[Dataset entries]
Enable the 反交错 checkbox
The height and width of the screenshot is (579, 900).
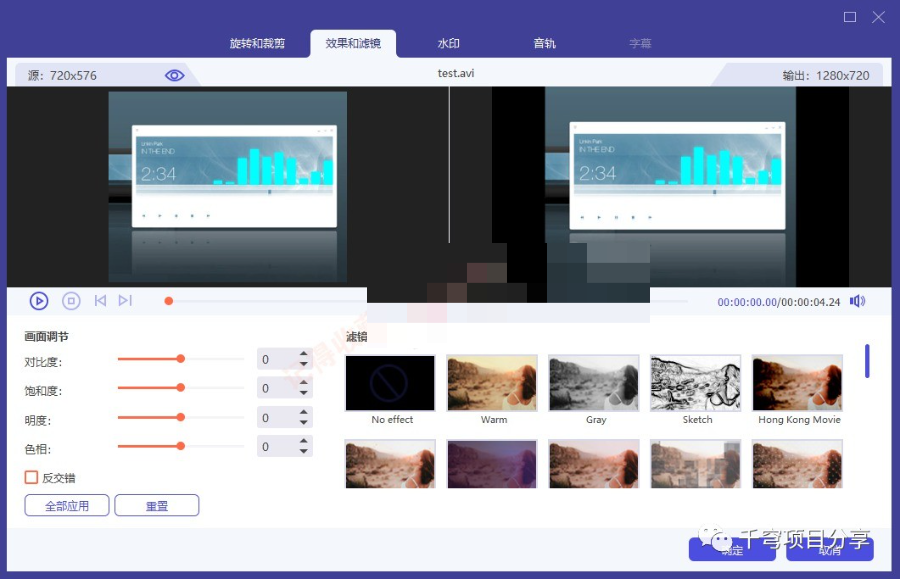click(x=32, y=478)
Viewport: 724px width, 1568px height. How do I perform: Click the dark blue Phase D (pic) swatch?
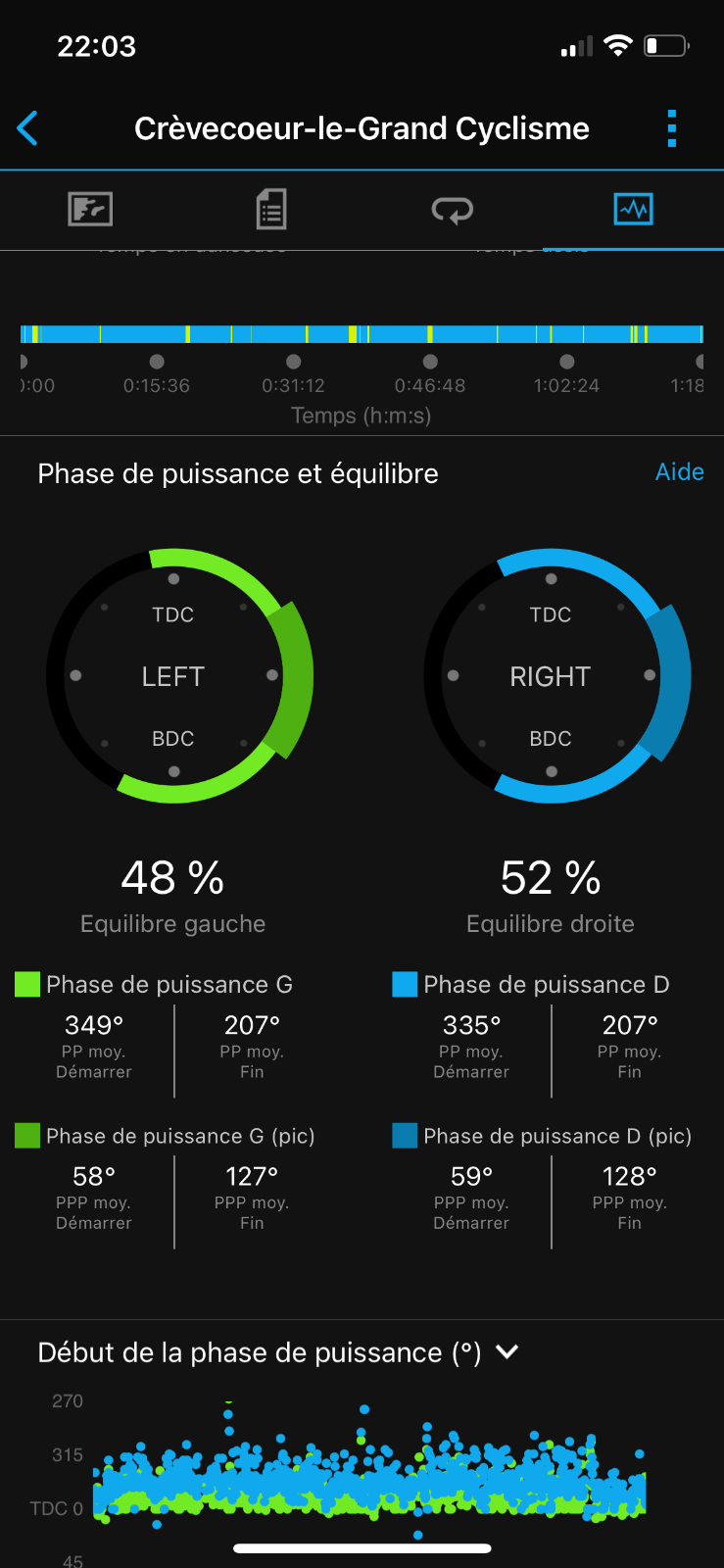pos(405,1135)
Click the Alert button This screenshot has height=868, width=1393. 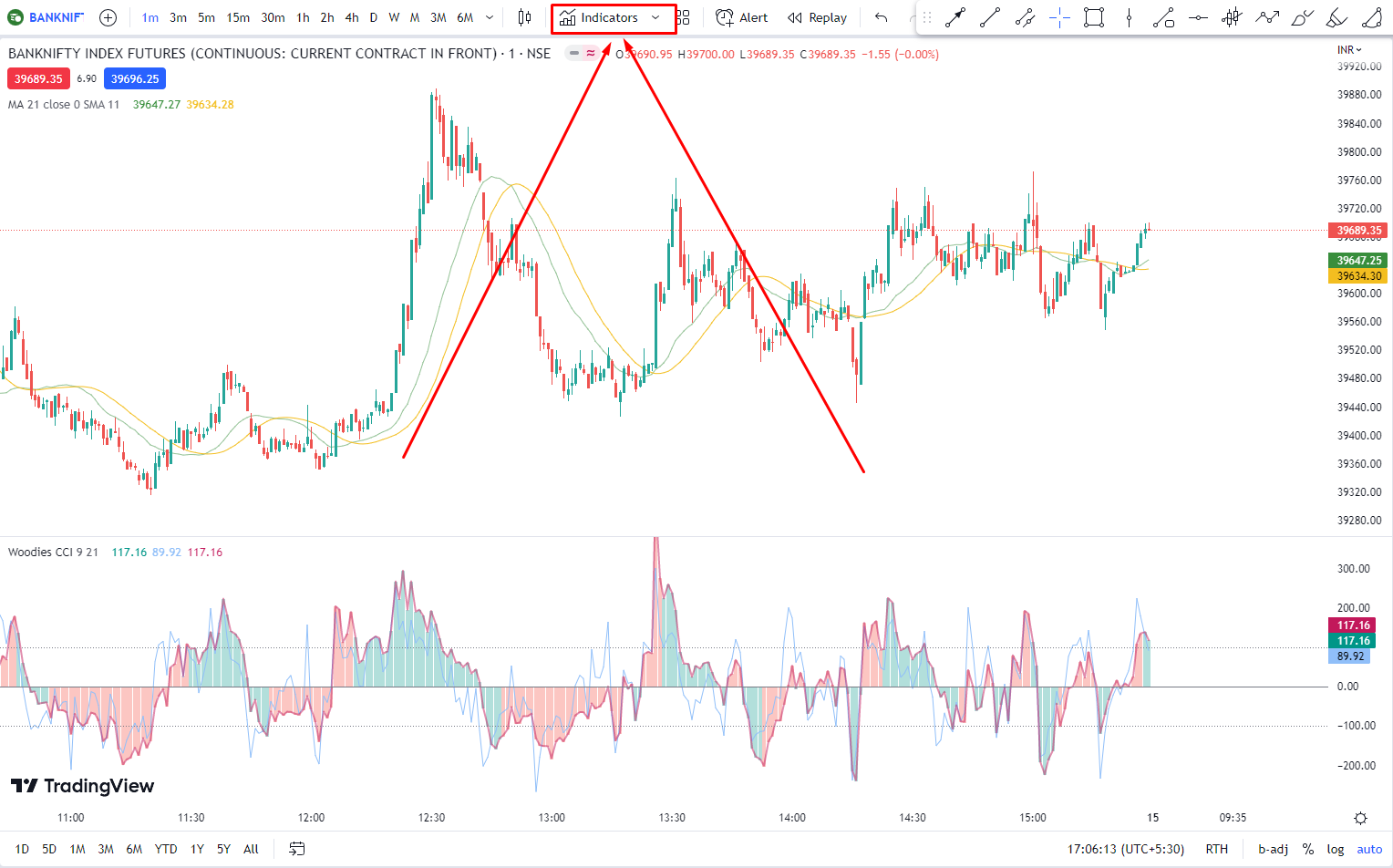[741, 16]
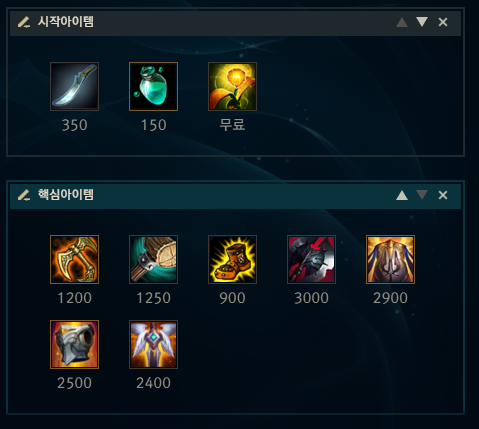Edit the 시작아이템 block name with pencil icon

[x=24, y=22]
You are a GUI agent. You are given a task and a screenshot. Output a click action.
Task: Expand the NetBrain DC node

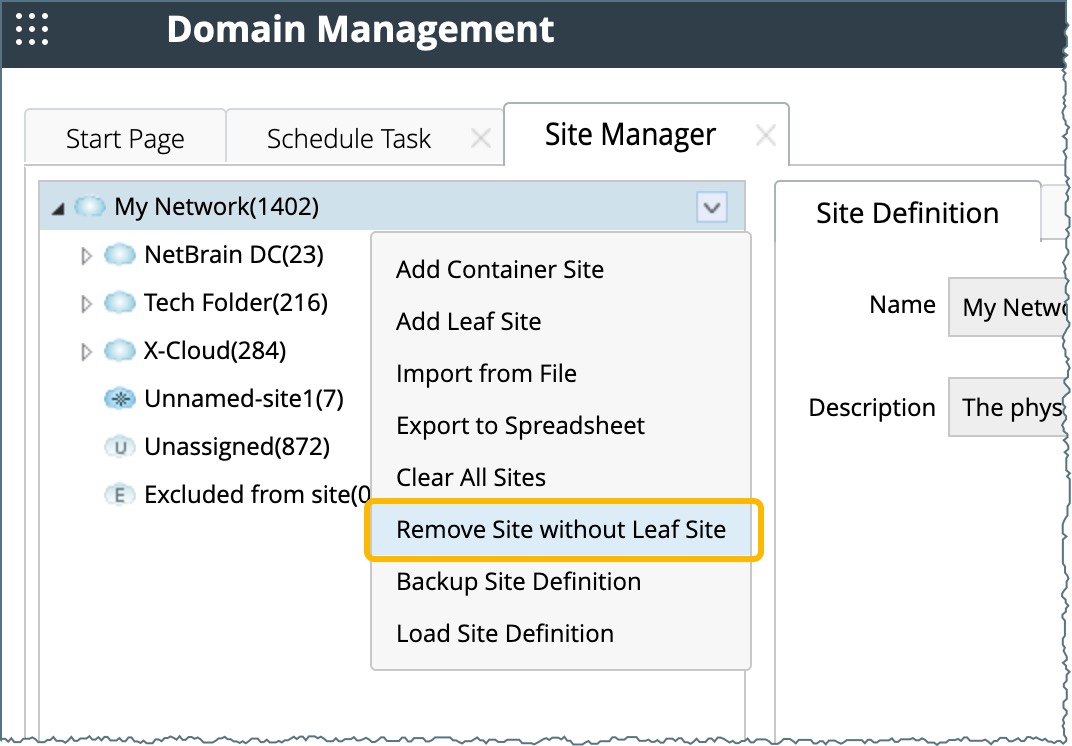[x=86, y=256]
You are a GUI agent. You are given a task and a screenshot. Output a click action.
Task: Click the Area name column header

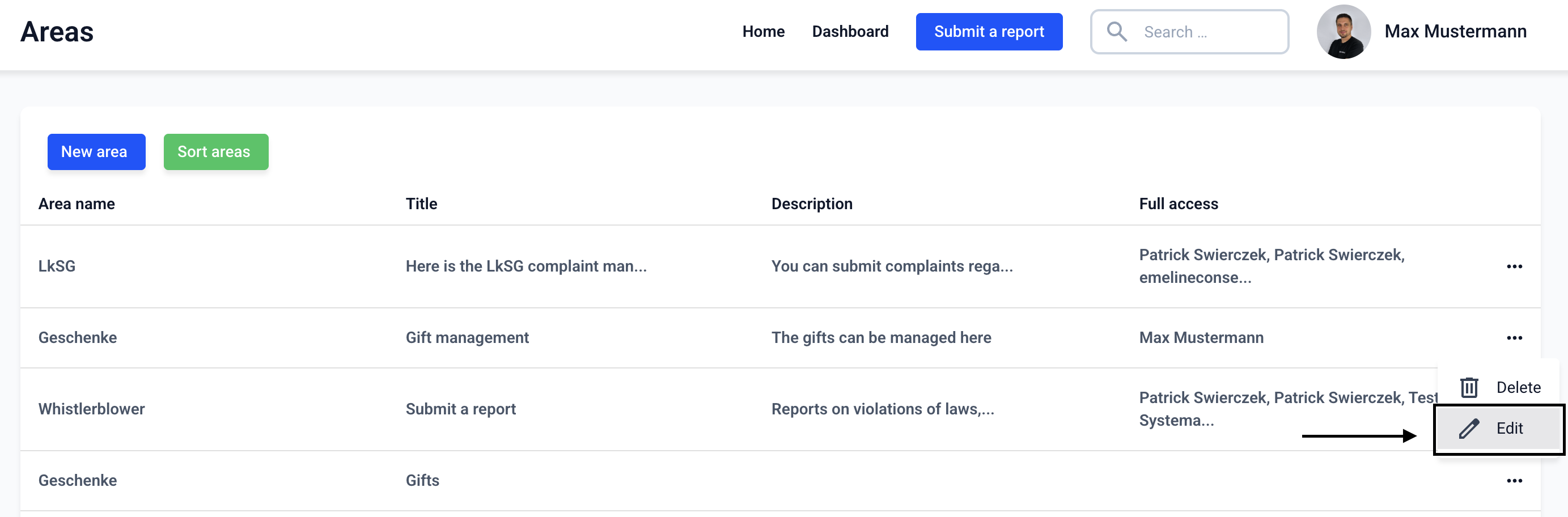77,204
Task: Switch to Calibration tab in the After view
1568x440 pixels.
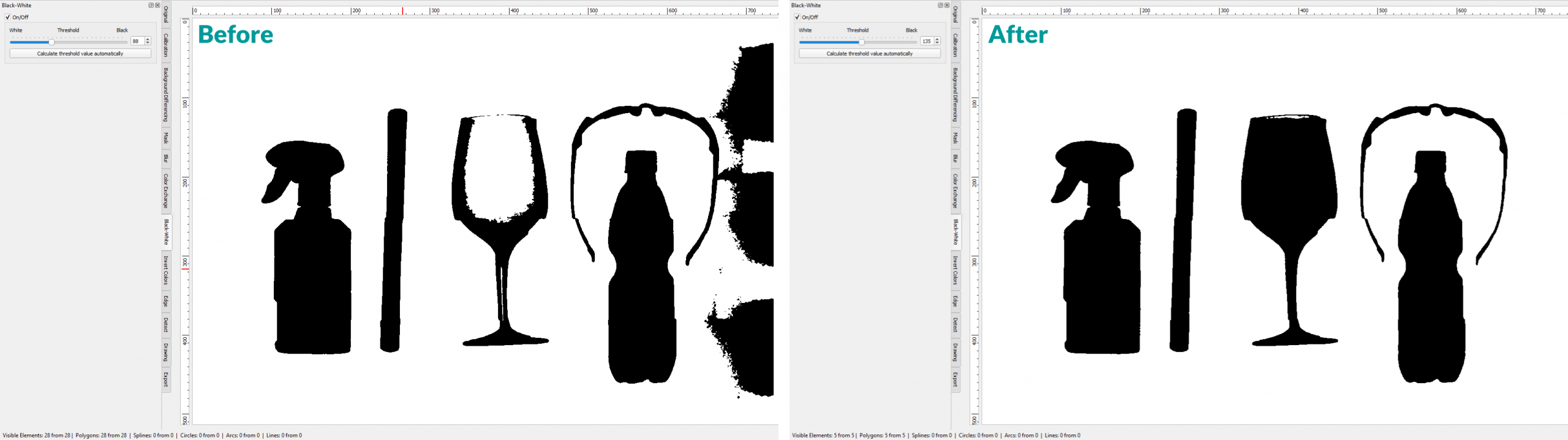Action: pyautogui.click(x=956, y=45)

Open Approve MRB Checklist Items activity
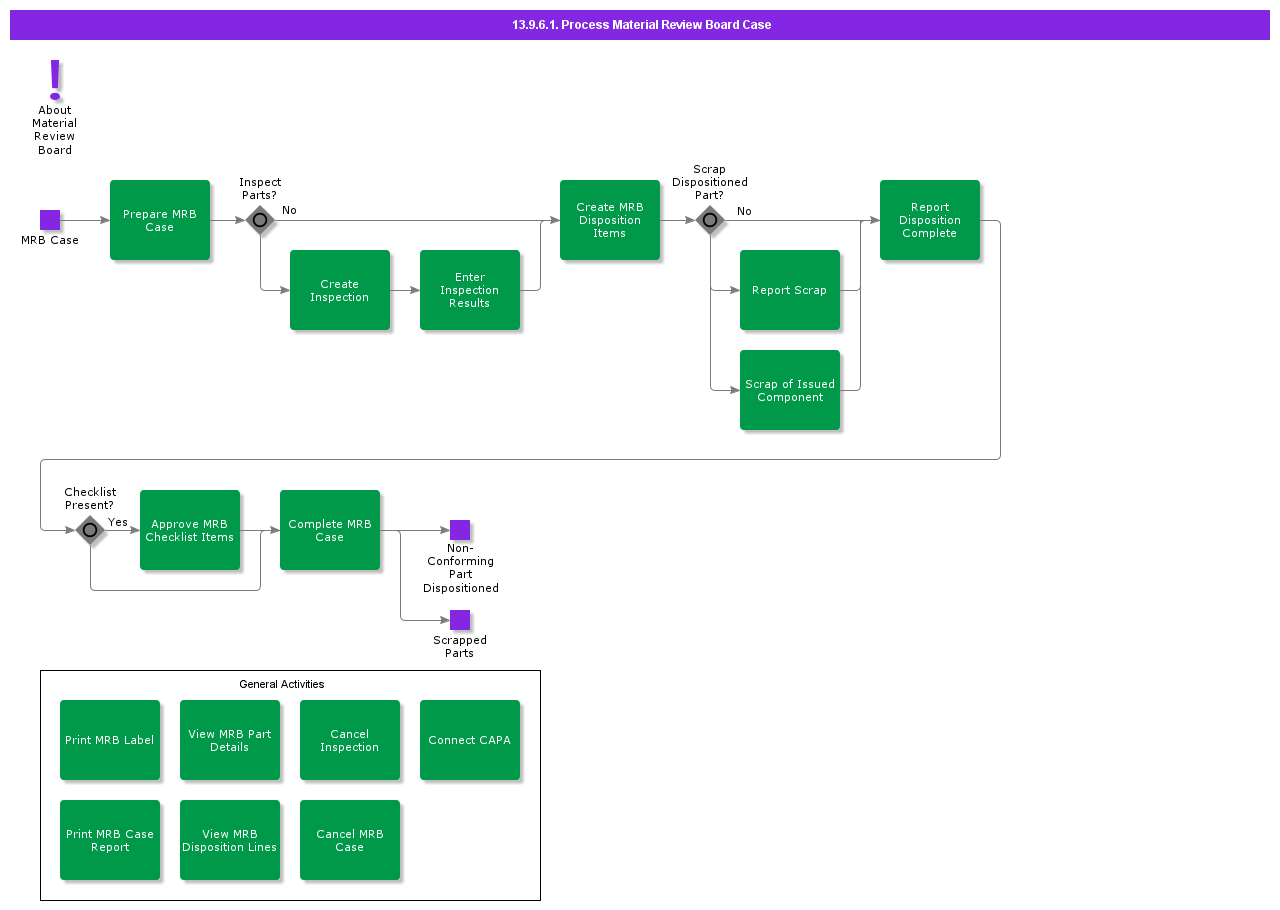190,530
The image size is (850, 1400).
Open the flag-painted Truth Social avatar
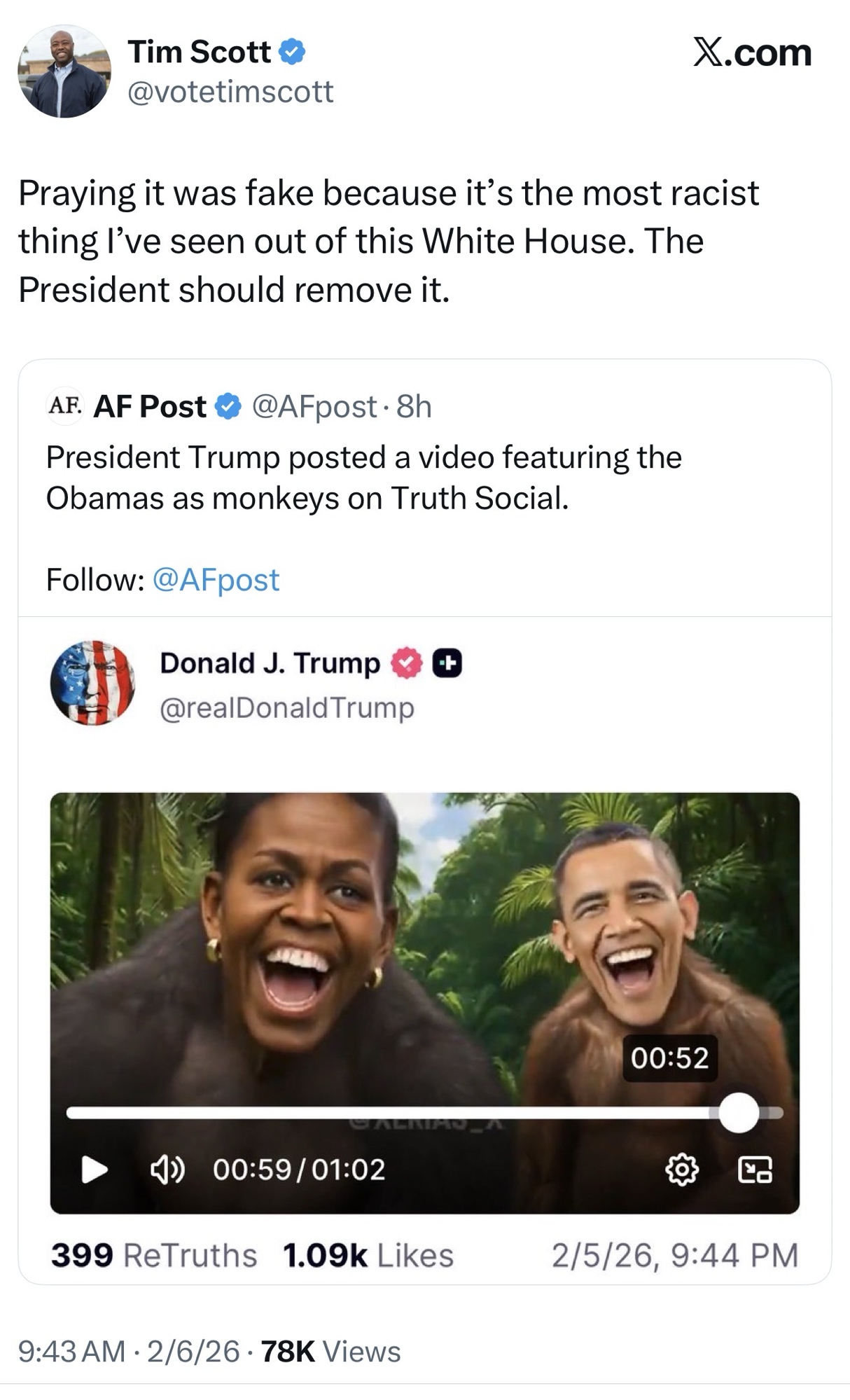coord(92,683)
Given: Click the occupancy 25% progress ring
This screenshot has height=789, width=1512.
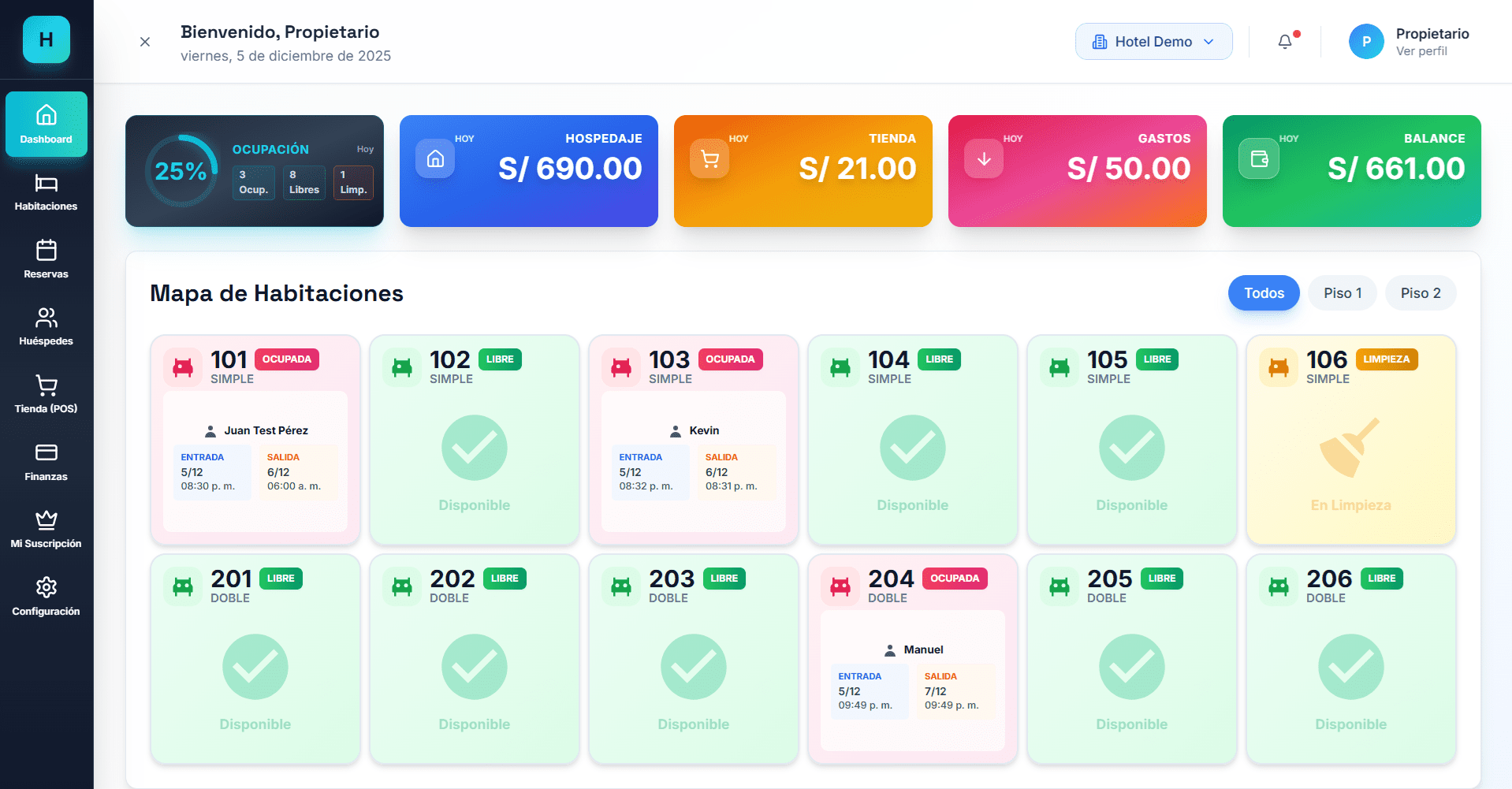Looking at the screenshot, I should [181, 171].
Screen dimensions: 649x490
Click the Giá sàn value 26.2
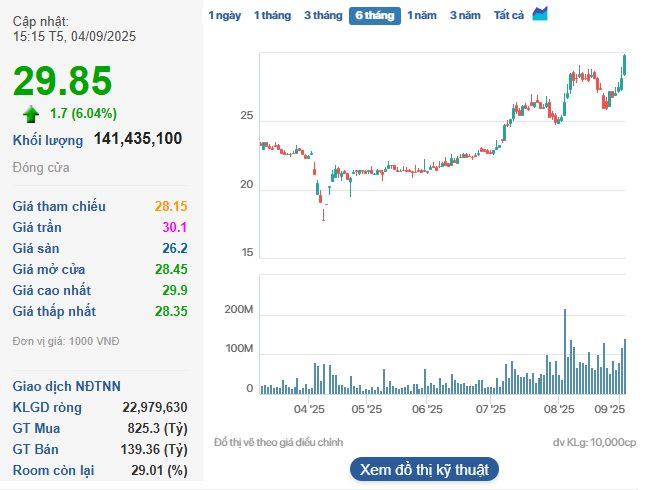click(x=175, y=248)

Prompt:
Nothing but the lines from the one holding "1568x440 pixels." through the final line of the records above belongs in the answer, each retyped exactly; omit the pictures.

Task result:
1568x440 pixels.
Action: pyautogui.click(x=956, y=45)

Open Approve MRB Checklist Items activity
190,530
The image size is (850, 1400).
Open the flag-painted Truth Social avatar
coord(92,683)
Given: Click the occupancy 25% progress ring
This screenshot has height=789, width=1512.
Looking at the screenshot, I should [181, 171].
Screen dimensions: 649x490
Click the Giá sàn value 26.2
click(x=175, y=248)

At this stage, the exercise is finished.